Bernd Riexinger, Co-Vorsitzender der Linkspartei, und seine Mitarbeiterin Lia Becker plädieren für »sozial-ökologische Wirtschaftsdemokratie und Infrastruktursozialismus«. Dabei knüpfen sie an das Konzept einer Wirtschaftsdemokratie an, das Ota Sik, ursprünglich der Wirtschaftstheoretiker des »Prager Frühlings«, Ende der 1970er Jahre entwickelt hat – als Alternative zu Kapitalismus und Planwirtschaft. Es geht einerseits um die Demokratisierung der Arbeit, die sich an den Bedürfnissen der Beschäftigten nach »selbstbestimmter Arbeit, nach Kooperation und Gestaltung« ausrichten soll, und andererseits um die »Rückeroberung, Aneignung und Ausweitung der öffentlichen Infrastruktur«, das heißt um Bildung, medizinische Versorgung, Mobilität und solare Energieversorgung. Dafür sei eine »radikale Umverteilung des Reichtums durch eine deutliche Besteuerung hoher Vermögen, Erbschaften und Unternehmerprofite notwendig«.
Tatsächlich gibt es praktische Erfahrungen mit wirtschaftsdemokratischen Konzepten. Die Johannesburger Soziologin Michelle Williams bilanziert transformative Politikansätze, die die Kommunistische Partei Indiens (Marxistisch) in den 90er Jahren in dem von der Partei regierten Bundesstaat Kerala erfolgreich entwickelte: Dezentralisierung der Verwaltung, Förderung basisdemokratischer Teilhabe und eine deliberative Wirtschaftspolitik. Für Williams war das »demokratischer Kommunismus«.

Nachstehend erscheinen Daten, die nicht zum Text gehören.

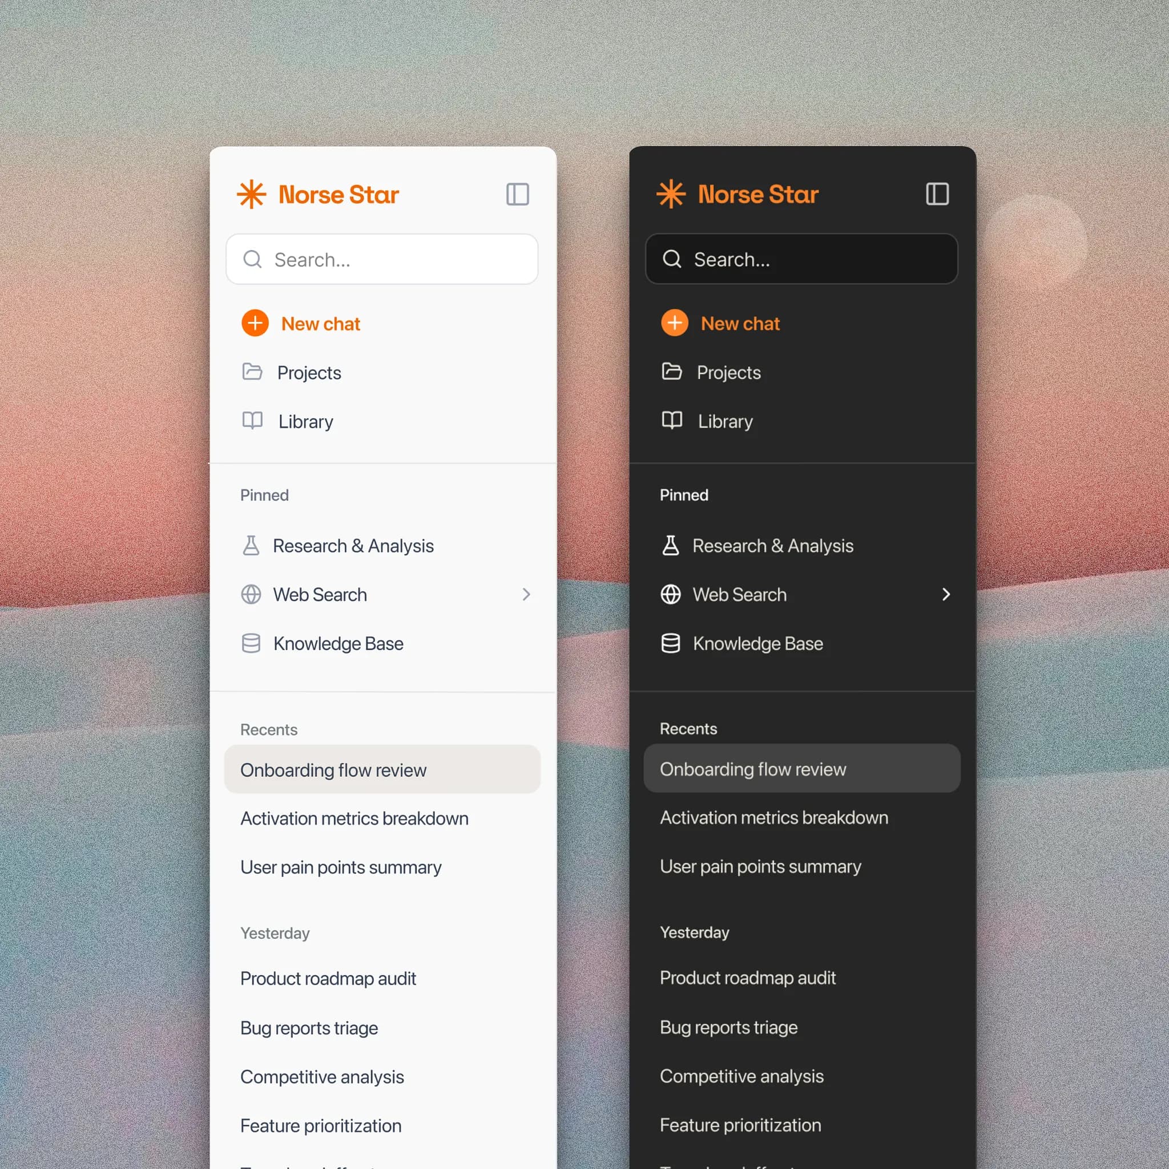Viewport: 1169px width, 1169px height.
Task: Click the Norse Star asterisk logo in dark sidebar
Action: point(670,194)
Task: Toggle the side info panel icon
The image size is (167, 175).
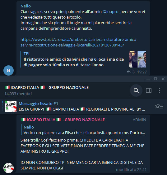Action: (149, 90)
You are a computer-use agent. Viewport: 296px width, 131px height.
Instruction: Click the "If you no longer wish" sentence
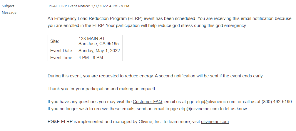click(x=148, y=109)

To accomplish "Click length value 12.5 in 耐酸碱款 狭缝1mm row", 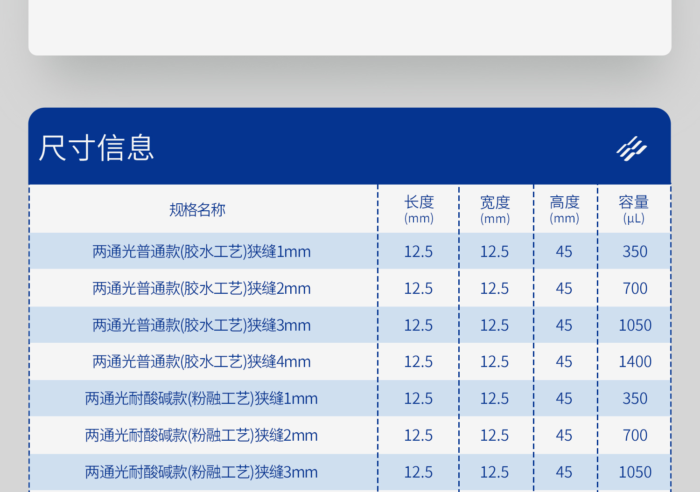I will pyautogui.click(x=418, y=399).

Ergänzend betrachtet der Zagreber Wirtschaftswissenschaftler Domagoj Mihaljevic die »Ruinen sozialistischer Modernisierung Jugoslawiens«. Bevor es im Bürgerkrieg auseinanderfiel, war das blockfreie Jugoslawien mit seinen Formen der Arbeiterselbstverwaltung besonders für Linksozialisten ein attraktives Modell für das, was sie sich unter einem »Dritten Weg« zwischen westlichem Kapitalismus und östlichem Realsozialismus vorstellten. Dieser Weg endete in der Schuldenfalle, mit der Folge zunehmend ethnisierter Verteilungskämpfe. Und doch könne man auf diesen historischen Erfahrungen, etwa dem Versuch jugoslawischer Ökonomen, die Wirtschaft nicht über den Plan, sondern über den Preis zu regulieren, durchaus aufbauen, meint Mihaljevic.
Den klassischen Avantgardebegriff hält er für gescheitert – mit der Pointe, dass man nicht darauf warten muss, wann die objektiven Bedingungen endlich einmal stimmen, um einzugreifen: »es gibt folgerichtig keinen falschen Moment für den Kampf«.